Recently, Deb DeSantis, trainer from Going to the Dogs was over to show Stella how to use her agility equipment. She told me that she has taught one of her senior dogs to weave through her legs since the dog no longer has the energy for the agility course. Old dog, new trick. Just think of the senior citizens flocking to community college and adult school classes: just because the body is no longer able, doesn’t mean the mind isn’t willing.
Most dogs—86%–end up in the shelter because of the owners’ circumstances rather than pet problems. But when dogs are turned in, it’s usually the energy required to train and exercise any and all dogs that lands them in the shelter. The owner is either unable or unwilling to exercise the dog as much as it needs to be “good.” Definitely a problem of a “defective owner.”
Choosing an adult rescue over a puppy does not guarantee you will never have any problems with your new dog, but it increases the probability that you won’t. Of course, with any new pet, there is an adjustment period while the dog learns what you expect of it. An adult dog can be specially chosen for various traits that will make her compatible with you and your situation.
Consider these reasons for adopting an older dog:
- Puppies poop and pee frequently. Puppies can only be expected to “hold it” for short periods. A two month old puppy will probably need to go out every three hours around the clock. If no one is at home during the day, consider an adult dog. Puppies need to have consistent schedules for feeding, watering, and being let out to for bathroom breaks. Adult dogs are often housetrained, and they have adult bladders.
- Puppies chew. Our pup thought of us as human chew toys in the early stages; it took a lot of training to redirect her behavior. I’ve heard of puppies chewing baseboards and drywall, couches, shoes, and clothing. An adult dog is past the teething stage and is more discerning in what he’ll chew. Give an adult dog chew toys and bones to keep him occupied.
- Puppies aren’t done yet. An adult dog is what it is; you know her size, temperament, personality, energy level, and relationship with children, other dogs, and cats. With puppies — especially puppies whose heritage is unknown — you never know. If you need to be sure about what you are getting, get an adult. Shelters are full of dogs who became the “wrong” match as they grew up—but who may be right for you whether that is large or small; active or sedentary; sweet or brilliant. Further, our foster parents can help guide you in choosing just the right match for you.
- Puppies need lots of vet care. Veterinary bills for a puppy are more expensive than for an adult dog. All those trips to the vet for puppy inoculations really add up. Adult dogs are usually already spayed or neutered and have had all their vaccines; a healthy adult should only need to go to the vet once a year.
- Puppies are distractible. Adult dogs are better able to focus, and this helps during training. Although puppies can and should be trained, trainers will tell you it’s often easier to train an older dog. Adult dogs are more likely to already have some training from the rescue organization because it makes them more attractive to potential adopters.

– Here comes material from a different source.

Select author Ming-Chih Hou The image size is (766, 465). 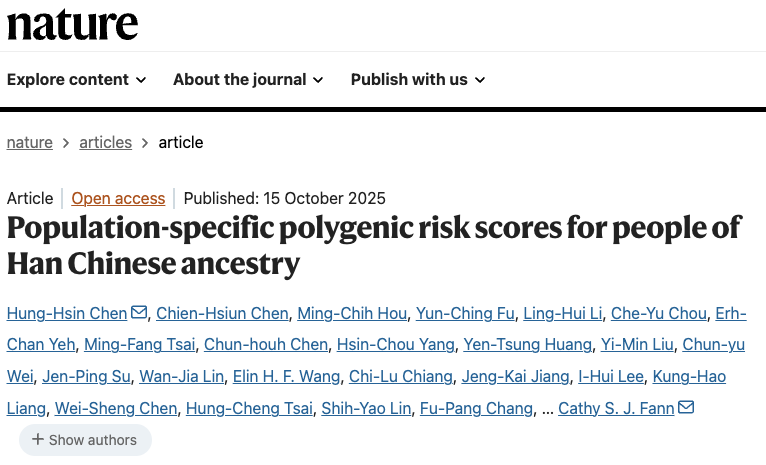coord(352,314)
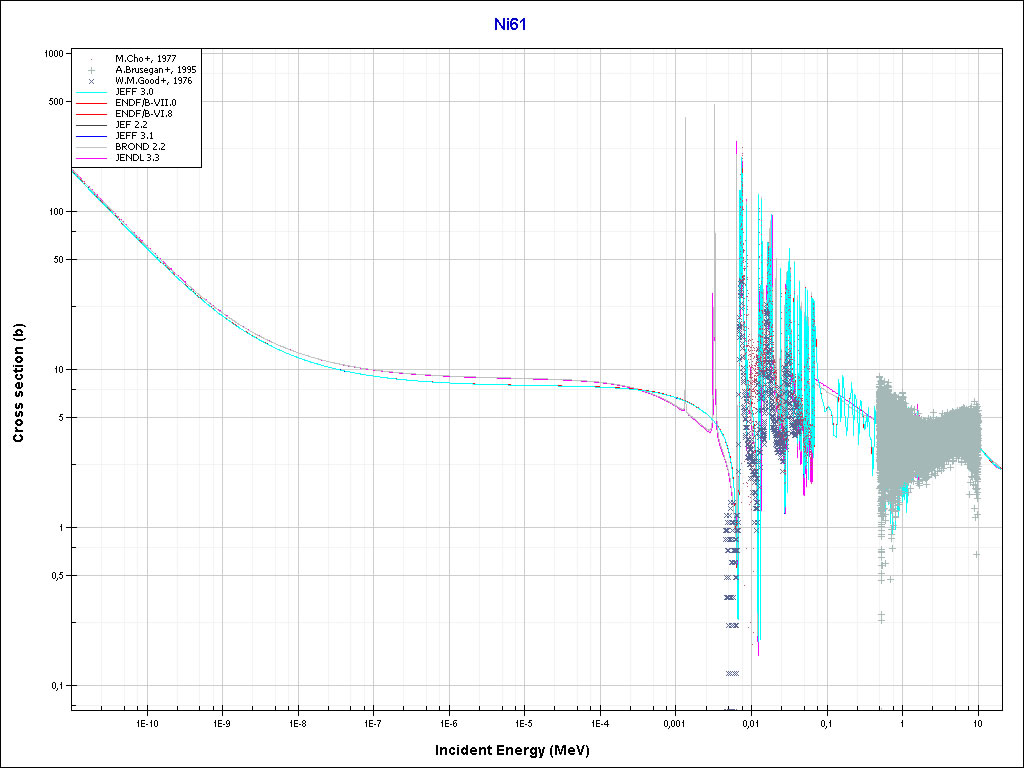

- Puppies have a ton of energy and need hours and hours of play time. Adult dogs are still playful but an hour or two of activity can really wear them out.
- Puppies must learn to play with kids. Puppies and children are not always a good match—puppies can be more easily injured by children and rambunctious puppies haven’t learned how to play with small humans, and are more likely to hurt or scare children. Children should always be supervised with animals but many adult dogs have figured out little kids aren’t little dogs.
- Puppies are very social. Pups are used to being with their litter mates. Time alone can be very stressful for them. Adult dogs still need companionship, but they can tolerate time alone better and they sleep through the night.
- Puppies need to grow up. Adult dogs are ready to be your companion now—you don’t have to wait for them to grow up to go to the dog park (after they have all their shots), to go on hikes, to go jogging (after a year, depending on the size of the dog), to travel. With an adult rescue, you select the dog most compatible with you. You can find one that travels well, loves to play with your friends’ dogs, has the energy for jogging or long hikes, etc.
- Puppies can stress out your adult animals. Do you already have a dog or cat that needs a companion? An adult dog that is good with other animals is a better choice than an energetic, exuberant puppy who has to be trained to enjoy the company of other animals. It may be stressful for your animals while the new pup learns.
- Puppies aren’t the only ones with time on their paws. Adult dogs have years of life ahead of them. All but the largest breeds average over 10 years. And in the US and UK, mixed breed dogs average 13.2 yrs.
Most people get swept away by puppy love because those little faces are so cute and their awkwardness is endearing. People come to shelters looking for puppies, so shelter pups have a better chance of being adopted than most adult dogs. But for many of us, adult dogs make the perfect companions. If a senior dog is right for you, please check out Curly.